$\newcommand{P}{\mathbb{P}}$
$\newcommand{R}{\mathbb{R}}$
$\newcommand{Z}{\mathbb{Z}}$
$\newcommand{E}{\mathbb{E}}$
# The problem

The typical statistical problem comprises random variables
* $\theta$ - the unknown model variables we are interested in.
* $Y$ - the unknown latent variables we don't care about. 
Usualy the dimension increases with number of observations i.e. we have $Y_i$; $i \in \{1, \ldots, n\}$.
* $Z$ - observations. Usualy composed of independent parts $Z_i$.

Moreover we (pretend to) know the following probas:
* $\P(\theta)$ - prior on model parameters
* $\P(Y\mid \theta)$ - "prior" on latent variables.

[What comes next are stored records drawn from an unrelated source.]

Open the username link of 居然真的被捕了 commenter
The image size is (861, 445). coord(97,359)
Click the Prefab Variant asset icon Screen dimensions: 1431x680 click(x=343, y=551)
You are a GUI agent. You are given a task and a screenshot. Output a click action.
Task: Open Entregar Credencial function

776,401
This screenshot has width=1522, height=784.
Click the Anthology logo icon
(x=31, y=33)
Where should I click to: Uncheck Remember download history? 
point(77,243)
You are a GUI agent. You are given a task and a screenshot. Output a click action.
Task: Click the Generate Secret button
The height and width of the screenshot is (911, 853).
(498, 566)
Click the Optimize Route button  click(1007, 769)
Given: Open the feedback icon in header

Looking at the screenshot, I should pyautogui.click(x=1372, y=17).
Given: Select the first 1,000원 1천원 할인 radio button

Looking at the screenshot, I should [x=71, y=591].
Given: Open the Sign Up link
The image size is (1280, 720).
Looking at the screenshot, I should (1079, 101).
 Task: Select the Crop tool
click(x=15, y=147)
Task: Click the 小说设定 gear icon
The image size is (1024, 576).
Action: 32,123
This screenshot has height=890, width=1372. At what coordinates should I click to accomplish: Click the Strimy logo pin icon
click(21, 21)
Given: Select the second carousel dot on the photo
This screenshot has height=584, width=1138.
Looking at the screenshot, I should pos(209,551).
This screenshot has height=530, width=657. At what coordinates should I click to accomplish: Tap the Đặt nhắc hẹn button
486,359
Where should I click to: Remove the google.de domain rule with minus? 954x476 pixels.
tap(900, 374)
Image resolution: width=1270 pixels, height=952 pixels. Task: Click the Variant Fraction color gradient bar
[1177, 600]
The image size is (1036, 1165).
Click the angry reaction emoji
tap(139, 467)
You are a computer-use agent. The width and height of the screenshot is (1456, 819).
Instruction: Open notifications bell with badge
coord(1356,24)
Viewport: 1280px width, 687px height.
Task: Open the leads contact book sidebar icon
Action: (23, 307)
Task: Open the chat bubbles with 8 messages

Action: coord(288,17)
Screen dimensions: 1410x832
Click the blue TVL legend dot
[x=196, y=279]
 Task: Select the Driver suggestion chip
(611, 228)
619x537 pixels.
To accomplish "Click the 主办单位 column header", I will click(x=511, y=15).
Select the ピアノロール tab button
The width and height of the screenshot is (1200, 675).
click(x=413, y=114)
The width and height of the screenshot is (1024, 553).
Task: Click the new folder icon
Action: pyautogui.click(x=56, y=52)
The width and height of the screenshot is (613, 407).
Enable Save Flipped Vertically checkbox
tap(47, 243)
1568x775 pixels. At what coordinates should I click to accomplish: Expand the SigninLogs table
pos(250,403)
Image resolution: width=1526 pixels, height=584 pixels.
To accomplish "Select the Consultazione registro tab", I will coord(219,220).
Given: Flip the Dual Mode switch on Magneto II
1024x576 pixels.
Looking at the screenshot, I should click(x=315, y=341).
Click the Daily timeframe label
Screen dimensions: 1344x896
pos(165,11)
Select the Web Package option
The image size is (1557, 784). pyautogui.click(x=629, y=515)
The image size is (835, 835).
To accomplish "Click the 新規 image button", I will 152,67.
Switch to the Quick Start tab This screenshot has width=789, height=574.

Usualy decomposes as $\P(Y\mid\theta) = \prod_i\P(Y_i\mid\theta)$.
* $\P(Z\mid Y,\ \theta)$ - "likelihood". Usualy $\P(Z\mid Y,\ \theta) = \prod_i \P(Z_i\mid Y_i,\ \theta)$

**Remark:**
If you are a frequentist then you can usualy take (improper) prior $\P(\theta) = 1$; $\P(Y\mid \theta)= 1$ and change the wording a bit.

# Examples
### Example from  Andel
### Sport Models in Tipsport
### Dimensionality reduction
### Clustering
### Hidden Markov models

# Solution 
There are two groups of variables: the observed stuff $Z$ and the unobserved stuff $\theta, Y$. Using standard Bayesian reasoning we get the posterior on unobserved stuff i.e. a joint $(y, \theta)$-posterior:
$$ \P(y, \theta\mid z) \propto \P(\theta) \P(y\mid \theta) \cdot \P(z\mid \theta, y)$$
What do we expect as a solution?
* Maximal joint likelihood/posterior
* Full Bayesian solution
* something in between: maximal $\theta$-posterior

#### Maximal joint posterior
$\newcommand{\argmax}[1]{\underset{#1}{\mathrm{argmax}}}$
You calculate 
$$\hat\theta, \hat y = \argmax{\theta, y}\; \P(y, \theta \mid z)$$
and keep only $\hat\theta$. This is not allways satisfactory - the Andel example.

#### Full Bayesian solution
You can sample both $(y, \theta)$ from the joint posterior

and then keep only the samle of thetas. This is equivalent to sampling thetas from the posterior 
$$\P(\theta\mid z) = \sum_y \P(y, \theta \mid z).$$

The practical problem is what to do with this sample? 

**Example**
* $\theta = (\theta_1, \theta_2) \in \R^2$ drawn from uniform prior
* $Y_i \sim \mathrm{Bernoulli}(p = \frac 1 2)  \in \{0, 1\}$ 
* $Z_i \sim \mathrm{Gauss}( \mathrm{mean} = \theta_{Y_i}, \mathrm{var} = 1)$.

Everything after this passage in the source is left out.